Written instruction:
Copy the entries verbatim, from the start through the line containing "click(783, 73)".

### Supplied data ###

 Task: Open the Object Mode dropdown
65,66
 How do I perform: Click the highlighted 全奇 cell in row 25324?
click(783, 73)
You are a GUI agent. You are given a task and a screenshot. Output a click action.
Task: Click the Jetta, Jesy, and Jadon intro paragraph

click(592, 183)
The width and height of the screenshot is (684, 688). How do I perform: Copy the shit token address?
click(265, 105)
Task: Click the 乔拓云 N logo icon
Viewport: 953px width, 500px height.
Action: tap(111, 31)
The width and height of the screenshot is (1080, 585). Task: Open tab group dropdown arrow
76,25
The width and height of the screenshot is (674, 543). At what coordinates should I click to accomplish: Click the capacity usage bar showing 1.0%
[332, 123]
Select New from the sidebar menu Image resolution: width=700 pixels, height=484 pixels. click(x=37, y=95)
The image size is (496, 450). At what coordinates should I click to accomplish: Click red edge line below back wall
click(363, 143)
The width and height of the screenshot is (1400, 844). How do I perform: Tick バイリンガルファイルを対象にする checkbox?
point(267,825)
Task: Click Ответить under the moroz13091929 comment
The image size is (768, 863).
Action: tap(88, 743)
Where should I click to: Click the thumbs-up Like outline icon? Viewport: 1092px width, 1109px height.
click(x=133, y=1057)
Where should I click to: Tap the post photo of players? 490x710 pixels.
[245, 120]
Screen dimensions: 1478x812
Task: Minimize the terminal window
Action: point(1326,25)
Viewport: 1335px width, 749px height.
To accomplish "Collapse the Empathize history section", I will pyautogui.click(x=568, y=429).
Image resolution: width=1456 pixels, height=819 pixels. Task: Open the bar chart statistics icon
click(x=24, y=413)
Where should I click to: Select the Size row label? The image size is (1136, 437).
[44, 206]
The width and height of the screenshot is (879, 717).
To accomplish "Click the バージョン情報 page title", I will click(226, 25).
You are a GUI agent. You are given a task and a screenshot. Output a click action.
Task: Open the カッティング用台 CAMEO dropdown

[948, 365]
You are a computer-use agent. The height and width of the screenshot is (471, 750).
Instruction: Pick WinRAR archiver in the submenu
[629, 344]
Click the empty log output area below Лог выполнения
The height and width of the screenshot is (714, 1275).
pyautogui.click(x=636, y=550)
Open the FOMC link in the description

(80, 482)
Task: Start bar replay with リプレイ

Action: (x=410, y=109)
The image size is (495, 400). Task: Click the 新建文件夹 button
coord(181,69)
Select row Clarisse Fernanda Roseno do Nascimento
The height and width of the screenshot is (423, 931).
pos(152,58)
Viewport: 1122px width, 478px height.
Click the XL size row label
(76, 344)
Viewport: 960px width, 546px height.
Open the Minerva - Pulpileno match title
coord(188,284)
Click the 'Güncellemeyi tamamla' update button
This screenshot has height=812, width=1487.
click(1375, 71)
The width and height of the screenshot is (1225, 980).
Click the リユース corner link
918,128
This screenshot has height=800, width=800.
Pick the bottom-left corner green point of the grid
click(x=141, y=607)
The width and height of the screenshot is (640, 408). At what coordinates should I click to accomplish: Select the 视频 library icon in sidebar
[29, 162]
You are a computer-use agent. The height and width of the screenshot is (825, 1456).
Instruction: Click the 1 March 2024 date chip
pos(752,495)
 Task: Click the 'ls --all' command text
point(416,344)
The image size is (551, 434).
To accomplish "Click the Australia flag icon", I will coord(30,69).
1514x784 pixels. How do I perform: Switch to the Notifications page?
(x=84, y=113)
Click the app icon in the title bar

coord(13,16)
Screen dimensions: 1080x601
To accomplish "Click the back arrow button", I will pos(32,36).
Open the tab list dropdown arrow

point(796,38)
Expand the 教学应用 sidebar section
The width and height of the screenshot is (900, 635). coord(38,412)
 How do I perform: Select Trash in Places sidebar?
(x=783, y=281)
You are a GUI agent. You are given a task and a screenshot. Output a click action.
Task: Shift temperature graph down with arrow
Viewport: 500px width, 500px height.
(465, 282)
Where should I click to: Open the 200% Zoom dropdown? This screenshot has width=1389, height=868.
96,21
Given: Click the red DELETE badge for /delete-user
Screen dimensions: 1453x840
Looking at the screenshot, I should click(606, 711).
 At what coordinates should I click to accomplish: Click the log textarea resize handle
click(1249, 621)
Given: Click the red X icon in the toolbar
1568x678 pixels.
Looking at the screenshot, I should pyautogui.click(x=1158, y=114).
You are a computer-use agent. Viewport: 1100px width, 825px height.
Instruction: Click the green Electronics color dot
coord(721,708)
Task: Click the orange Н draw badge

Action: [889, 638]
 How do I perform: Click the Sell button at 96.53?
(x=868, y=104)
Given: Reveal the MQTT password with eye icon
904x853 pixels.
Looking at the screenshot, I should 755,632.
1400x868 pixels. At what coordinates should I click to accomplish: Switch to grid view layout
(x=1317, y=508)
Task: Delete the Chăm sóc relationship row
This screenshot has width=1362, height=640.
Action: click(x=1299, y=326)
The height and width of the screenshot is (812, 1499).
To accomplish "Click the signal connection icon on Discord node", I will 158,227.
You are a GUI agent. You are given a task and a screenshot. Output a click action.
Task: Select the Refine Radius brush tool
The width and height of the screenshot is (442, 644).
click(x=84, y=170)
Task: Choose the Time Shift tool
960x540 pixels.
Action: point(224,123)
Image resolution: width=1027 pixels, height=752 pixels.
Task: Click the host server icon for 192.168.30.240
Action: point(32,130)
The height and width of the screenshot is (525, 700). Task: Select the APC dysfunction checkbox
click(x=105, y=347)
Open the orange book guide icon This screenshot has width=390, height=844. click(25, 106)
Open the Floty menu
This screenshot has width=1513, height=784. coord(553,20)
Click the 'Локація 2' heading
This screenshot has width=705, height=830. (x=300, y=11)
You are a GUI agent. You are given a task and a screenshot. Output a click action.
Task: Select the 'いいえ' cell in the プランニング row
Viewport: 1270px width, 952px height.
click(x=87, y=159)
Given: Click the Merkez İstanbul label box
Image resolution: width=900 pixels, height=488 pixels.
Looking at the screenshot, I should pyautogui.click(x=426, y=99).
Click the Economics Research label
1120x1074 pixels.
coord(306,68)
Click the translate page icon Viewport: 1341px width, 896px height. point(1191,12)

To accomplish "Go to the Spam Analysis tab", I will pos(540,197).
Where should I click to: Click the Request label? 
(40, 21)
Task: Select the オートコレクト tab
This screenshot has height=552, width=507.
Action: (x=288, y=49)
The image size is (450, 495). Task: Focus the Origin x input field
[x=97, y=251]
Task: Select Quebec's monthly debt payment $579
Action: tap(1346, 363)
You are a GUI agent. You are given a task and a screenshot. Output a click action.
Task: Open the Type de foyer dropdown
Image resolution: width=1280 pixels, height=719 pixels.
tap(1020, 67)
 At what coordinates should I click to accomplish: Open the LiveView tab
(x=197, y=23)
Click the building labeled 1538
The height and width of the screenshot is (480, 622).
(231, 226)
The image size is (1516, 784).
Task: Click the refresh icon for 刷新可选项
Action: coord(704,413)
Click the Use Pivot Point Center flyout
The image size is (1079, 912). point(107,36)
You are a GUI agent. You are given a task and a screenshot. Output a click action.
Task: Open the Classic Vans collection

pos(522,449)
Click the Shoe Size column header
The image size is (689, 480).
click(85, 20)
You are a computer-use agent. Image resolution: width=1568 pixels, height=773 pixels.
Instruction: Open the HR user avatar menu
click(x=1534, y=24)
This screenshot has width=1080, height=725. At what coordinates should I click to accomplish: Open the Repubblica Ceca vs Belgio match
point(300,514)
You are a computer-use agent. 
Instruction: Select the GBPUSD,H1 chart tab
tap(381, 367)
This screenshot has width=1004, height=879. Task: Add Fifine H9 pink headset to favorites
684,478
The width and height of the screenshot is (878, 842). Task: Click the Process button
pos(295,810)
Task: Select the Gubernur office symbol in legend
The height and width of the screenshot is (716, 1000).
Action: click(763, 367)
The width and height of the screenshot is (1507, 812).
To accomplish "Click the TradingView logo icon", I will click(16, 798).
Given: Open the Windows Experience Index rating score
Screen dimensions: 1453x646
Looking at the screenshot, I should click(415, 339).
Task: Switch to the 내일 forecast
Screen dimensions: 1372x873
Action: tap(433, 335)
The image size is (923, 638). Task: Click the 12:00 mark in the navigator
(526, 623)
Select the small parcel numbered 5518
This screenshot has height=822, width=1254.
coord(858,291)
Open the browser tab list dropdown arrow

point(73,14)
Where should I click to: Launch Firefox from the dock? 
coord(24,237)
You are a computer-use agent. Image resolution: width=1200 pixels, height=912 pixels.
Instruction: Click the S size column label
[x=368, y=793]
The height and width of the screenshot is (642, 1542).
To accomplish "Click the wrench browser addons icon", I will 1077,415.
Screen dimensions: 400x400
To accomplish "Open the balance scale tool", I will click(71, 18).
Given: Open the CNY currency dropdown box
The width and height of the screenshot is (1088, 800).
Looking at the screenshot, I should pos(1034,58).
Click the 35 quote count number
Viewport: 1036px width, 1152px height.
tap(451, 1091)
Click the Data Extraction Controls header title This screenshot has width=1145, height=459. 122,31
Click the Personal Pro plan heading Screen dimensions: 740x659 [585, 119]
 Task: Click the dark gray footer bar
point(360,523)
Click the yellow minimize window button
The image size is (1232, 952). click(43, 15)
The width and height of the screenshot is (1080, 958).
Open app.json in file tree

###

Exercise response:
 Task: Open the Object Mode dropdown
65,66
 How do I perform: Click the highlighted 全奇 cell in row 25324?
click(783, 73)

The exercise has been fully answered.